• Written tasks:
a) According to the FL2000DX driver notes, what kernel version did the Android platforms used for testing run?
b) Using the FL2000DX driver notes, explain why USB 2.0 speed is not supported.

• Text:

=======

This is an official driver release from Fresco Logic in an attempt to help the open-source community adopting the development and use of the FL2000DX device. This driver only covers the USB part of the display logic. It does not support the Linux desktop logic (eg. extended desktop vs mirrored desktop).
This driver is tested on Ubuntu 14 LTS as well as some Android platforms with kernel version 3.10.x. This driver source might not compile on newer kernels (eg. 4.0 or above) because of the fast-moving API changes in the mainstream kernel. You might need to adapt it for your own use.
This release is targeted to open-source developers, as opposed to end-users.
Currently Fresco Logic does not provide desktop related manipulation. Fresco Logic hopes the community will contribute to this area so that end-users can easily adopt this solution.
The FL2000DX chip is cheap by design where it doesn't have a frame buffer on its own. It relies heavily on USB 3.0 transfer speed to accommodate continuous USB flow. The larger the image is, the heavier it depends on USB bandwidth. A typical 1920x1080@60 Hz requires 1920 * 1080 * 24bpp * 60 = 373,248,000 bytes/sec of traffic over the USB bus. As such, USB2.0 speed is not supported.

=======

• Recorded data:
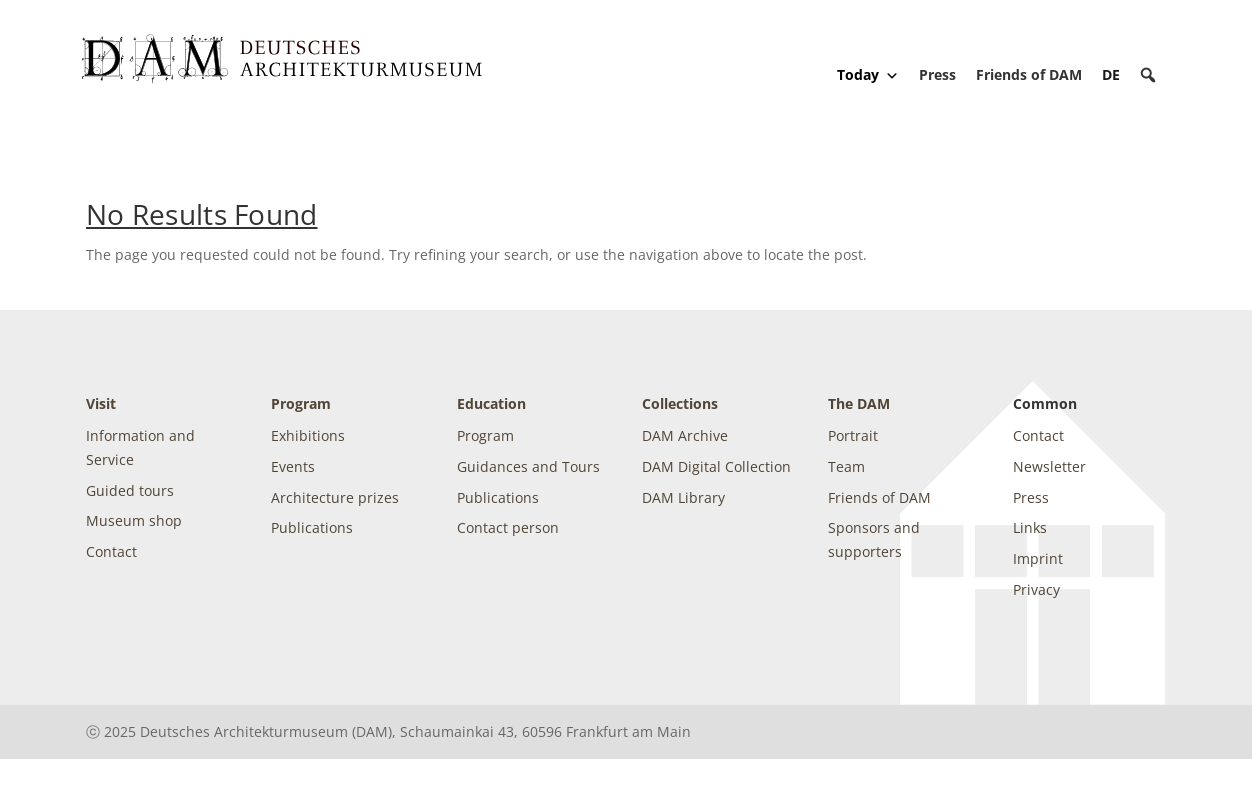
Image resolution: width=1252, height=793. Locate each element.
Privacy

=======

• Answer list:
a) Kernel version 3.10.x.

b) The FL2000DX chip has no frame buffer of its own, so it depends heavily on USB 3.0 transfer speed to sustain a continuous USB flow. The larger the image, the more it relies on USB bandwidth.